Interpretive Summary: The muscles of healthy newborns grow at a very rapid rate. Using baby pigs as our animal model, our research has demonstrated that the rapid growth of muscles in newborns is due to their muscles responding to a meal by rapidly and profoundly increasing the synthesis of muscle proteins. The rise in amino acids and the hormone insulin, which occurs after eating, stimulates the synthesis of proteins in muscle. We have identified many of the intracellular insulin and nutrient signaling proteins that regulate the synthesis of muscle proteins. We have also shown that the activity of these signaling proteins is elevated in muscle of the newborn and that the activity of these signaling proteins decreases with age. These findings are important because by identifying the mechanism that regulates muscle growth in neonate we can learn valuable information so that we can develop better strategies for the nutritional management of low-birth-weight infants.
The neonatal period is characterized by rapid growth and elevated rates of synthesis and accretion of skeletal muscle proteins. The fractional rate of muscle protein synthesis is very high at birth and declines rapidly with age.

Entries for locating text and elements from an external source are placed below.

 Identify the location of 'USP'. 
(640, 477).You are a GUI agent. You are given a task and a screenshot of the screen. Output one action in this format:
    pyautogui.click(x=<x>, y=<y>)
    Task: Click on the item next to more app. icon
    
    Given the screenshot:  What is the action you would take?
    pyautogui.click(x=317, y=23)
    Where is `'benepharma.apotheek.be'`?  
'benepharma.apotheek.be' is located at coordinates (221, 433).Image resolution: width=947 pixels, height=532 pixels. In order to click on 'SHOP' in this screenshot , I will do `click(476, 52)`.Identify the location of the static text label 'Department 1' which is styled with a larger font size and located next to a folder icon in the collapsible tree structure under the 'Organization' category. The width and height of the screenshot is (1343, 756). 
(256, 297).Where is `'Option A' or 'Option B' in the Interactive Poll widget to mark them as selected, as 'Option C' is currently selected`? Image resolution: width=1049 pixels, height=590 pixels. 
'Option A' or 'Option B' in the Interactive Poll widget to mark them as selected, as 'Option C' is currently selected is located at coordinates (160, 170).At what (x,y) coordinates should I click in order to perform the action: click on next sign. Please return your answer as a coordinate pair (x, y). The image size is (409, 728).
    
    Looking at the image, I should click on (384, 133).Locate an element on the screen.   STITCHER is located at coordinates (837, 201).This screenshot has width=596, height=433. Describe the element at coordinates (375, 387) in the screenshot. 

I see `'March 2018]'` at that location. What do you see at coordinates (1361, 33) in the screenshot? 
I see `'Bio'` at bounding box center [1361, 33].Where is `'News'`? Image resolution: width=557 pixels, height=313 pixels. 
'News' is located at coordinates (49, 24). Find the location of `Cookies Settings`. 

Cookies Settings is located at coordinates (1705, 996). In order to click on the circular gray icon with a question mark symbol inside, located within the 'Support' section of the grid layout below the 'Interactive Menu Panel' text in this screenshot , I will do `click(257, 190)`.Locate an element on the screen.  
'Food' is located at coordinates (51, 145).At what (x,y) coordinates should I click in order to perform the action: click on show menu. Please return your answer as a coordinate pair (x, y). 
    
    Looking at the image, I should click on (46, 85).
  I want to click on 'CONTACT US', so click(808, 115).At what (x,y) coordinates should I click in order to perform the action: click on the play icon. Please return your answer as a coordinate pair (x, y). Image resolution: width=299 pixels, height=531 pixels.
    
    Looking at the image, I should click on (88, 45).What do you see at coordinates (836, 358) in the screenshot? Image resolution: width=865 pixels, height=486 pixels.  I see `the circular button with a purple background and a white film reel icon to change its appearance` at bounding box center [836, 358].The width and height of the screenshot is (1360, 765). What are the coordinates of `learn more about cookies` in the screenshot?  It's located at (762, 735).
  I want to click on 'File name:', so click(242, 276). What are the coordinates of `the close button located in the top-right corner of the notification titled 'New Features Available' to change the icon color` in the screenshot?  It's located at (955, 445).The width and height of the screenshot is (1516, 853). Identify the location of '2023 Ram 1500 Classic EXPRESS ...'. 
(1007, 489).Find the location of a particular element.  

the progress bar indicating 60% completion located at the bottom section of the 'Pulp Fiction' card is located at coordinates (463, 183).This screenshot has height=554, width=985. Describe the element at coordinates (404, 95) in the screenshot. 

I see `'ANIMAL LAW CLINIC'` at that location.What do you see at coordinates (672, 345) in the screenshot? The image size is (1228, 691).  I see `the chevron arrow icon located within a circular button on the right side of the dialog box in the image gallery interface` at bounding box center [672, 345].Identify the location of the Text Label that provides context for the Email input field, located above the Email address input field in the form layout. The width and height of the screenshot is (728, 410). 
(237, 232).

The elevated capacity for muscle protein synthesis in the neonatal pig is driven by the high ribosome content and, together with an increased efficiency of the translation process, promotes accelerated protein synthesis rates. Feeding profoundly stimulates muscle protein synthesis in neonatal pigs and the response decreases with age. The feeding-induced stimulation of muscle protein synthesis is modulated by an enhanced sensitivity to the postprandial increase in insulin and amino acids. The developmental decline in the response to insulin and amino acids parallels a marked decrease in the feeding-induced activation of translation initiation factors that regulate the binding of mRNA to the 40S ribosomal complex. The abundance and activation of many known positive regulators of the nutrient- and insulin-signaling pathways that are involved in translation initiation are high, whereas those of many negative regulators are low in skeletal muscle of younger pigs. Thus, the activation and(or) abundance of the positive regulators, such as the insulin receptor, insulin receptor-substrate-1, phosphoinositide-3 kinase, phosphoinositide-dependent kinase-1, protein kinase B, mammalian target of rapamycin, raptor, ribosomal protein S6 kinase-1, eukaryotic initiation factor (eIF) 4E-binding protein 1, and eIF4E associated with eIF4G, are greater in 7-d-old pigs than in 26-d-old pigs. The activation of negative regulators, including protein tyrosine phosphatase-1B, phosphatase and tensin homologue deleted on chromosome 10, protein phosphatase 2A, and tuberous sclerosis complex 1/2, are lower in 7-d-old pigs than in 26-d-old pigs. Thus, the developmental decline in the stimulation of skeletal muscle protein synthesis by insulin and amino acids is due in part to the developmentally related decrease in the activation of the signaling pathways that lead to translation initiation.